Scena 38. Giosuè «si tira dietro, con lo spago, un piccolo carro armato di latta» (Benigni-Cerami, La vita è bella, Einaudi, 1998, p. 100). Il suo gioco è interrotto dal richiamo della madre («Lascia il carro armato!», ibidem) che lo aiuta a sedersi sul manubrio della bicicletta. Il bambino dice al padre: «Vai forte, babbo!» e, così dicendo, «lascia cadere il carroarmato» (ibidem).

Scena 41. Guido, davanti alla pasticceria Ghezzi, dice a Giosuè: «Lascia fare … quella torta è finta, è come il tuo carro armato!» (ibidem, p. 103).

Scena 53. Nel Lager Guido cerca di spiegare a Giosuè i termini del gioco che si è inventato per lui: «E chi vince prende il primo premio». «Che si vince babbo?». «… Un carro armato!». «Ce l’ho già il carro armato!», dice Giosuè. E Guido: «Un carro armato vero, nuovo nuovo!». Giosuè si ferma con la bocca aperta: «Vero? … E come si fa ad arrivare primi?» (ibidem, pp. 126-127). Ma Giosuè non è contento di questo gioco e invoca: «Voglio andare dalla mamma! […] E poi sono cattivi cattivi, urlano». E Guido: «Per forza, il premio è grosso, devono essere severi, duri … Il carro armato vero fa gola a tutti». Giosuè: «Non ci credo che si vince un carro armato vero!». Guido: «Ti dico di sì!». Giosuè: «E che bisogna fare? La posso vedere la mamma?». Guido: «Quando finisce il gioco». Giosuè: «E quando finisce?». Guido: «Bisogna arrivare a … mille punti. Chi ci arriva vince il carro armato». Giosuè: «Il carro armato? Non ci credo. (piagnucola) Ce la danno la merenda?» (ibidem, pp. 128-129).
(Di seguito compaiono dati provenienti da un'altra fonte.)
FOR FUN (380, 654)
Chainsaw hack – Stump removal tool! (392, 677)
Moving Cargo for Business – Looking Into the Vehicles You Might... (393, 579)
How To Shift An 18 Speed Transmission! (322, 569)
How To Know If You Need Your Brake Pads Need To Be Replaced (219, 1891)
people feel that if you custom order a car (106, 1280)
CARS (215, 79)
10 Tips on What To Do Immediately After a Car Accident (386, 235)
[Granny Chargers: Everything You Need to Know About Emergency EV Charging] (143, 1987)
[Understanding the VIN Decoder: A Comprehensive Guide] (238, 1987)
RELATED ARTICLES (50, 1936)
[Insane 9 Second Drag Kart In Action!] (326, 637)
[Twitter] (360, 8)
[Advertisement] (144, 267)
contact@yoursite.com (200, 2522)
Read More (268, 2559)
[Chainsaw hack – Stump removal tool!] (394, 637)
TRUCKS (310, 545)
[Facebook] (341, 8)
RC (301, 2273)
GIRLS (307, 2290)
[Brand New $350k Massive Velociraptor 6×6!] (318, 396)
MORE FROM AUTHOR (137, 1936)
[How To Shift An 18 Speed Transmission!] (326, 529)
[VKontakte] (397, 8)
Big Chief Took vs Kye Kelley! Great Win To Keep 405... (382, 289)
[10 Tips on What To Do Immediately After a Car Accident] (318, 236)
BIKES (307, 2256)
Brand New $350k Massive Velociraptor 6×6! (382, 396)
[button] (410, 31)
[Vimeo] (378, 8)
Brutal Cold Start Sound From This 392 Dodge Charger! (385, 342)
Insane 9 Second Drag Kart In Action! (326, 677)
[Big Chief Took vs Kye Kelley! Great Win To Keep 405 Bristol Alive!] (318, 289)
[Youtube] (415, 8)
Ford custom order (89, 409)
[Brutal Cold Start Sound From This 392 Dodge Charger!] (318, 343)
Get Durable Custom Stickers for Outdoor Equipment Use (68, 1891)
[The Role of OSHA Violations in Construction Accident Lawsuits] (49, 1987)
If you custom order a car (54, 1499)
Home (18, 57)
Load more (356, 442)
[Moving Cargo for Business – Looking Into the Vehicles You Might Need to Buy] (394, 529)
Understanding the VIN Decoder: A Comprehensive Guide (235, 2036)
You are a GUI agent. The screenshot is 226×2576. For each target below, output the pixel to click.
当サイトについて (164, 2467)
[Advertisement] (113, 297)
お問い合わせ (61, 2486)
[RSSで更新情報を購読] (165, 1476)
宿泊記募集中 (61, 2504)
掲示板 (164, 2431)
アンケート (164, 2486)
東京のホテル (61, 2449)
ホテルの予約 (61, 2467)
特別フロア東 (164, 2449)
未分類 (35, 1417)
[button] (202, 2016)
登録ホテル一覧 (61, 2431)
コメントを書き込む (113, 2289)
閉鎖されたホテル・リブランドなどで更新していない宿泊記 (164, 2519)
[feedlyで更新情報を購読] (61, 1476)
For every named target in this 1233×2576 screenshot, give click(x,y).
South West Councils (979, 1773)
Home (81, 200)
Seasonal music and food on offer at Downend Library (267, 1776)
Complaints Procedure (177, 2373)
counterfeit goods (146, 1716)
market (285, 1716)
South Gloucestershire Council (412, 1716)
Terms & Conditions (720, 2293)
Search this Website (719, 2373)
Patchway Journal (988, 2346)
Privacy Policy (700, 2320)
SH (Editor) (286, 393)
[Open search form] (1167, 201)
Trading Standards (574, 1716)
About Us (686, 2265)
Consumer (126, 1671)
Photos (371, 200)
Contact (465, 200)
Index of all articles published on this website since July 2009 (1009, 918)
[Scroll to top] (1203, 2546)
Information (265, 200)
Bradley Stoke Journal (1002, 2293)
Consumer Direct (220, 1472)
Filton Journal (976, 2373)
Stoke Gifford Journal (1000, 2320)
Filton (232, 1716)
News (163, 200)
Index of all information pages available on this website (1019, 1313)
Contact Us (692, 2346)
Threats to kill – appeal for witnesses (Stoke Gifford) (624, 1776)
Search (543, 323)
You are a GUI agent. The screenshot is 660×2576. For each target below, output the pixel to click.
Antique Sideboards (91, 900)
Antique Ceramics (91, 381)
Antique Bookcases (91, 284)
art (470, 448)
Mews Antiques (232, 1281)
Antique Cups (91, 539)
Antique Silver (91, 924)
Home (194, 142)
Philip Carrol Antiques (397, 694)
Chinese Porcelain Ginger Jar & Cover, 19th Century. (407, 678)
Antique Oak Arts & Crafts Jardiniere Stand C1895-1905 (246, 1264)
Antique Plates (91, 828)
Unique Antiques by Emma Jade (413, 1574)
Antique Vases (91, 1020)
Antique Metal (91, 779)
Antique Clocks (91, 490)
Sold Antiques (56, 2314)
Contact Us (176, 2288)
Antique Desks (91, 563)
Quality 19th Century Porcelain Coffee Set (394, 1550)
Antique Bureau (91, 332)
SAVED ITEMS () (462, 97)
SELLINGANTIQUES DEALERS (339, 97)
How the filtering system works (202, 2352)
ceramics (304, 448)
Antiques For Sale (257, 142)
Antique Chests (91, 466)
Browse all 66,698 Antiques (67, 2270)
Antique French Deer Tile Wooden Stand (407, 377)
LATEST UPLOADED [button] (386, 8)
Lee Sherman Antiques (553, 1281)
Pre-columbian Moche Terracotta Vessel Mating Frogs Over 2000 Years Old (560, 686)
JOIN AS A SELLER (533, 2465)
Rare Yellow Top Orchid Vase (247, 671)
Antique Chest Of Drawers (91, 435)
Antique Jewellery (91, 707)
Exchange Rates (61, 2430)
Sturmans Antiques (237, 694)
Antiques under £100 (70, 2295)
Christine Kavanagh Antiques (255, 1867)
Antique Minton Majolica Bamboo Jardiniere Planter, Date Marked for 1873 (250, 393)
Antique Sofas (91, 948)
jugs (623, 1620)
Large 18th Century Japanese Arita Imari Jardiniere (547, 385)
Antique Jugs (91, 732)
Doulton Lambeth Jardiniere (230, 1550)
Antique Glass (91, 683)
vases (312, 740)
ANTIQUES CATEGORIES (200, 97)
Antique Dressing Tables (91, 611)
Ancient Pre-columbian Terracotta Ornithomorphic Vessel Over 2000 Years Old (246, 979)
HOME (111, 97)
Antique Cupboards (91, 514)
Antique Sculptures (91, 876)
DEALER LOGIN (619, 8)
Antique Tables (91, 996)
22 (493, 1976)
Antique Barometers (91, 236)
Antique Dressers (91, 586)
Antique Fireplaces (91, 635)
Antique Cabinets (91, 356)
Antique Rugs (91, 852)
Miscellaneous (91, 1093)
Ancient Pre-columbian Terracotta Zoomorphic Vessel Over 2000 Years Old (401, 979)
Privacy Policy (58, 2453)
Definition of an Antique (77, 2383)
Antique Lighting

Scena 56. Giosuè è ancora perplesso. Guido: «Che c’è Giosuè, hai giocato con i bambini oggi?». Giosuè: «Sì, ma i bambini non sanno proprio le regole. Hanno detto che non è vero che si vince il carro armato». Guido: «Lo sanno lo sanno. Sono furbi come volpi, non ci cascare. Il carro armato

fa gola a tutti. Non c’è il carro armato, ma scherzi?» (ibidem, p. 141).

Scena 82. «Non c’è più nessuno. […] improvvisamente qualcosa rompe il silenzio. È il rumore sordo di un motore […]: da una strada tra due costruzioni sbuca imponente un enorme carro armato verde, con la stella bianca degli americani. […] I cingoli si bloccano a pochi passi dal bambino […]. La torretta del carro armato si apre e compare un giovane soldato americano, che vede il bambino e sorride. […] Giosuè fissa l’enorme carro armato, che è in moto. Fa un passo avanti: “È vero!”. È pazzo di felicità. […] Carrista: “Sei solo bambino? […] Ti diamo un passaggio …vieni … sali …» (ibidem, pp. 187-188).

Scena 83. «I sopravvissuti del campo stanno camminando verso la strada […] Tra loro si fanno largo i mezzi motorizzati dell’armata americana. Il panorama è visto da sopra il carro armato, che scende giù lentamente… Sul carro, accanto alla torretta, attaccato al carrista americano, c’è Giosuè, eccitato, incantato, che mette in bocca l’ultimo pezzetto di cioccolata. Il carro sorpassa i poveretti […]. D’improvviso il bambino si volta: il carro armato è passato vicino a qualcuno che lui conosce: “Mamma!” […] “Abbiamo vinto! Mille punti! Da schiantare da ridere. Primi! Si torna a casa col carro armato … abbiamo vinto» (ibidem, pp. 188-189).

Tanto per ricordare:

Furono i soldati dell’Armata Rossa ad entrare nel campo nazista di Auschwitz e non i carri armati americani.